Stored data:
+ + +
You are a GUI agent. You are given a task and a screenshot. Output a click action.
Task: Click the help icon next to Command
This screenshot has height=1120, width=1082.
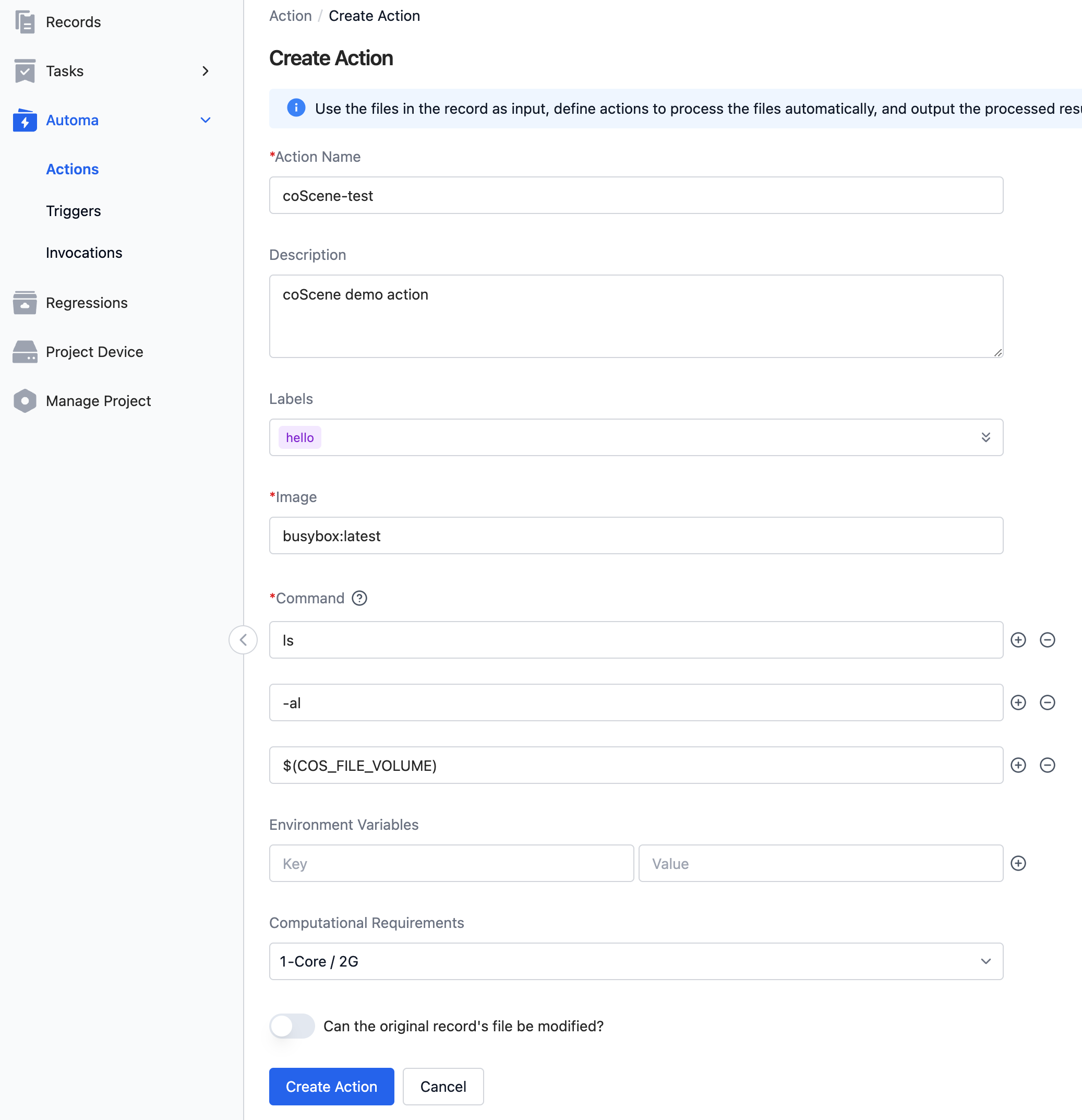360,598
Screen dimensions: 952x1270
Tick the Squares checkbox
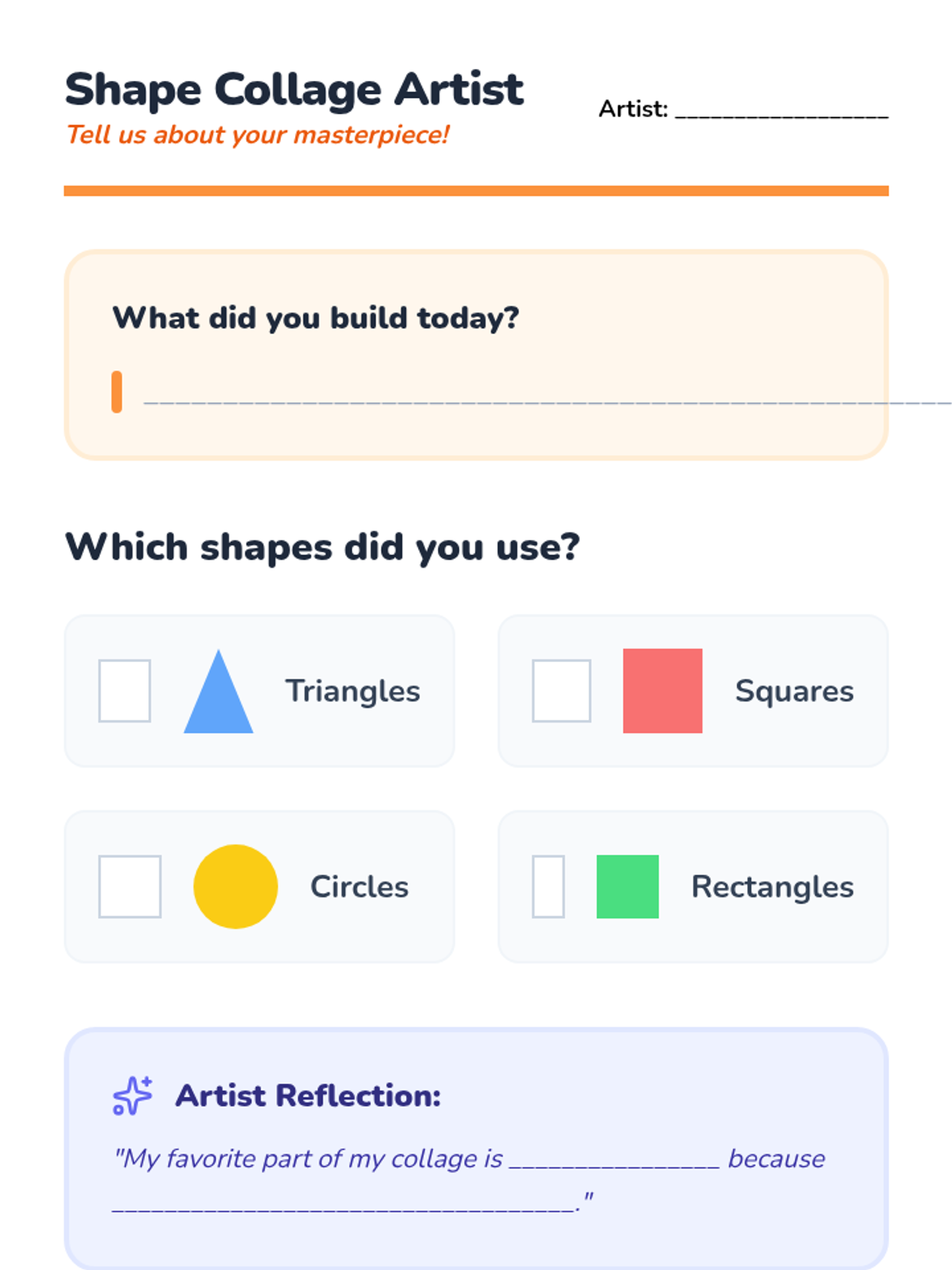pyautogui.click(x=562, y=691)
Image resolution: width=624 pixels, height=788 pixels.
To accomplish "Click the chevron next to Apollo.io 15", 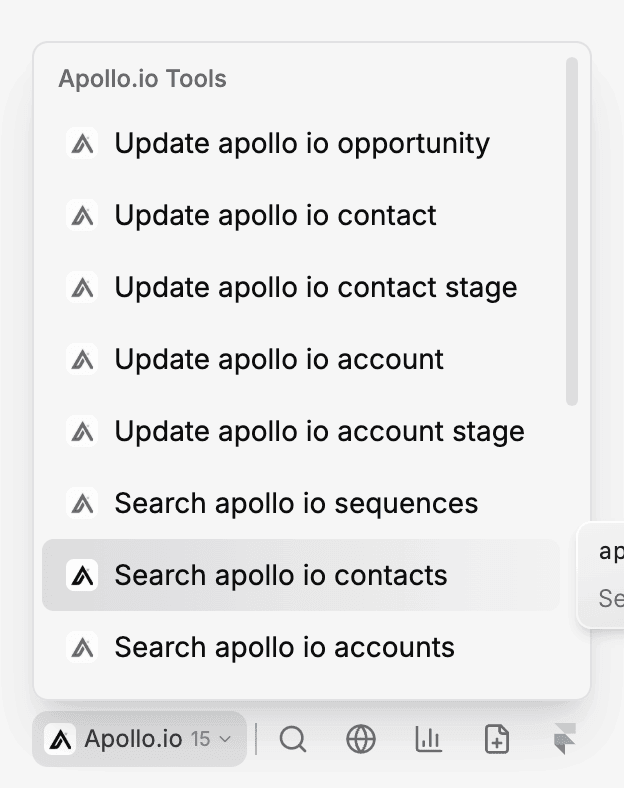I will tap(225, 739).
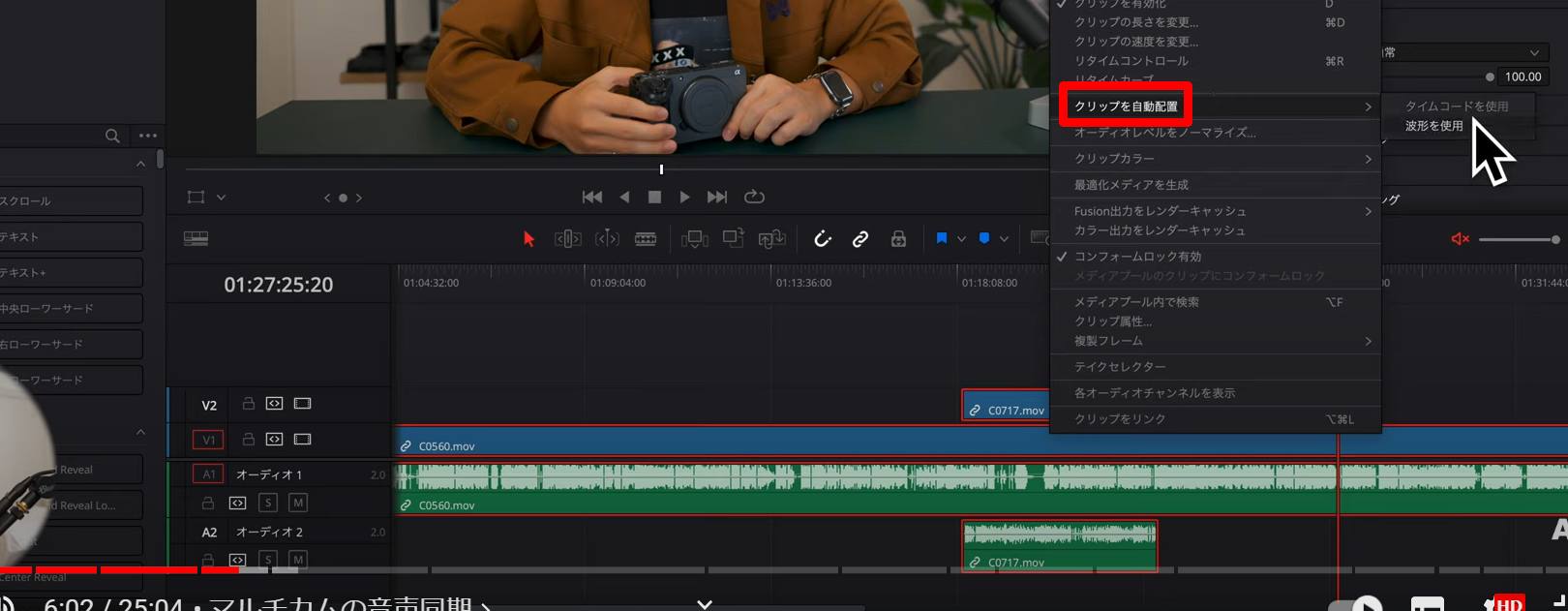Select the Blade edit mode tool

[646, 239]
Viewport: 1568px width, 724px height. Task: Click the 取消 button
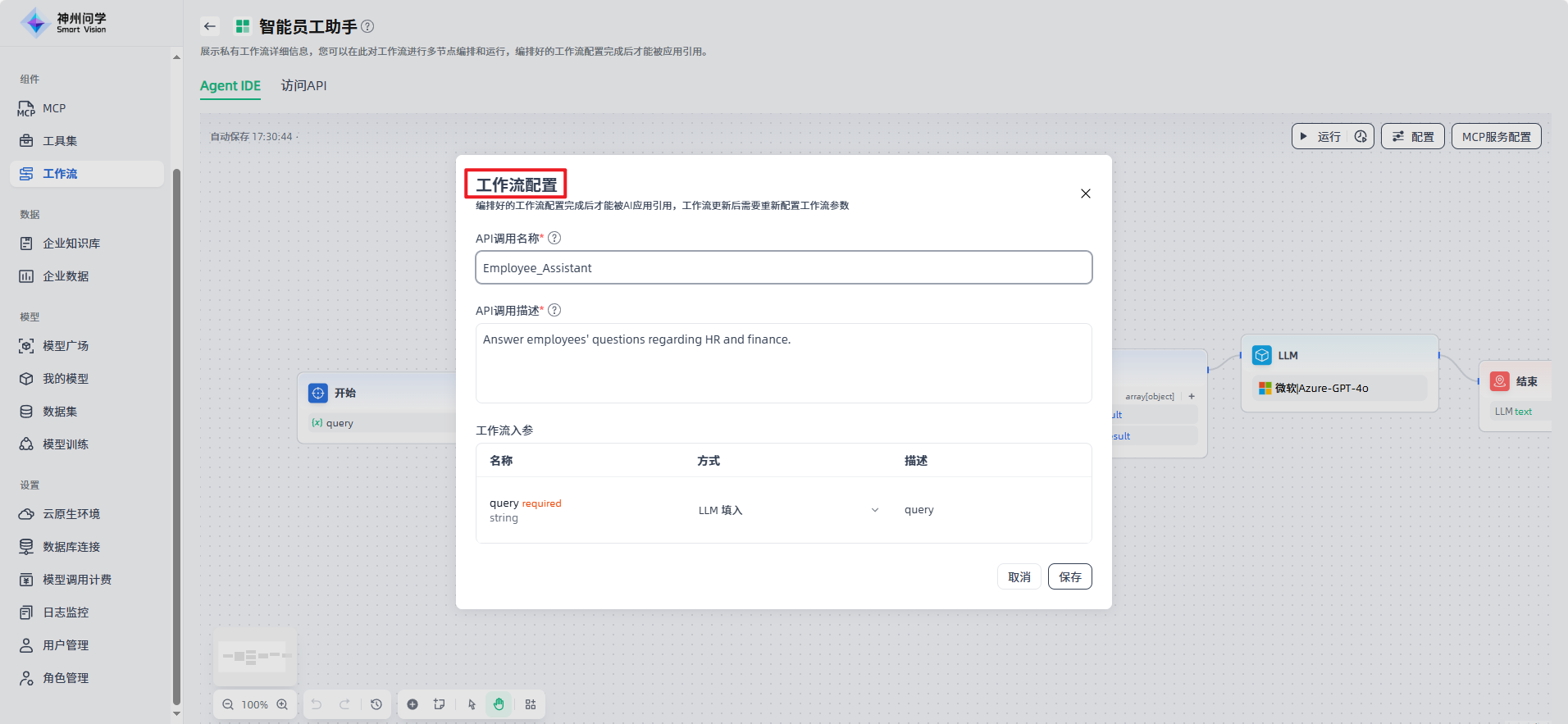coord(1019,577)
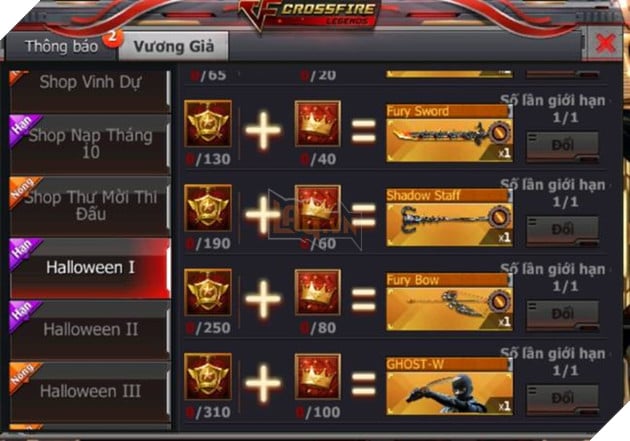View the Fury Bow reward item
Image resolution: width=630 pixels, height=441 pixels.
pos(449,302)
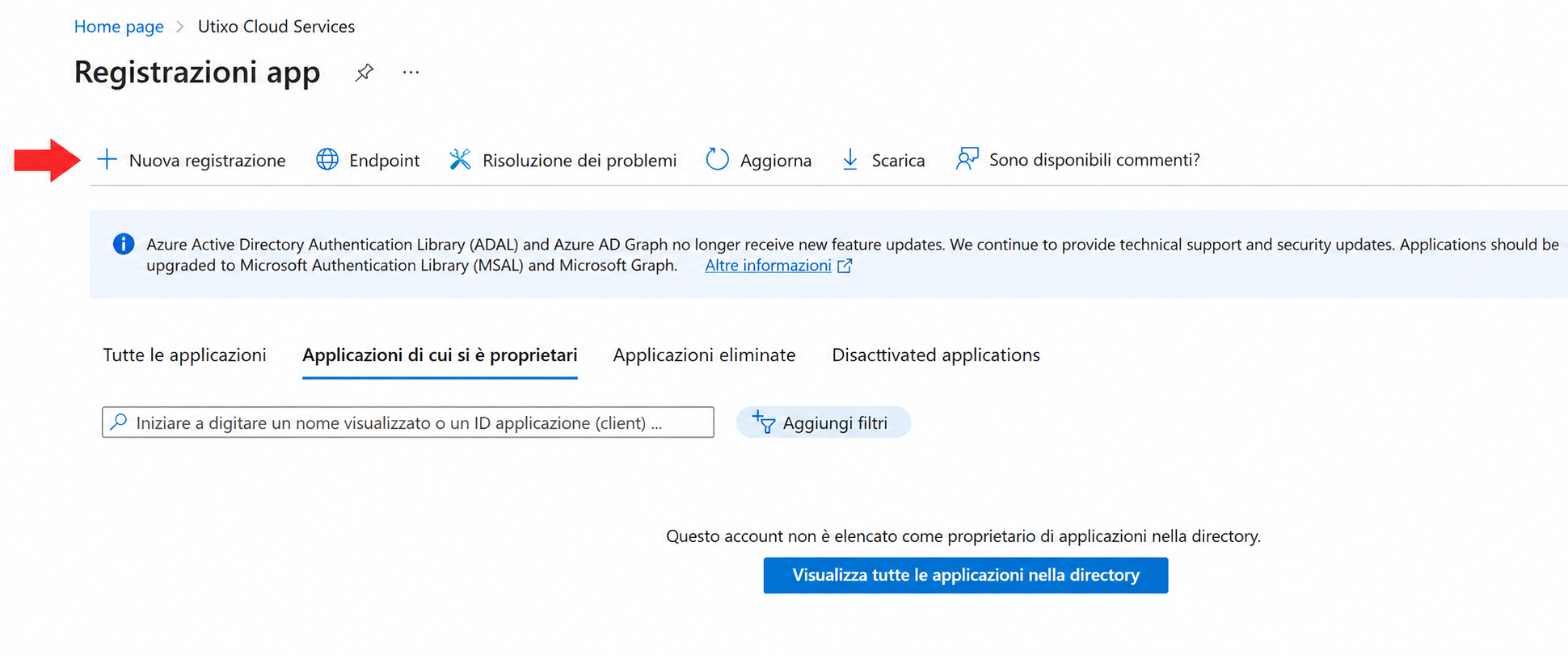
Task: Select Applicazioni di cui si è proprietari tab
Action: tap(440, 355)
+ + +
■ Your assignment ■
Restate the data word for word from its first line through the line with "Image resolution: width=624", leaving out any picture along the way.

■ Completed task ■
You are a GUI agent. You are given a task and a screenshot. Output a click action.
Task: Click the help icon next to Command
This screenshot has height=1120, width=1082.
360,598
Screen dimensions: 952x1270
Tick the Squares checkbox
pyautogui.click(x=562, y=691)
Image resolution: width=624 pixels, height=788 pixels.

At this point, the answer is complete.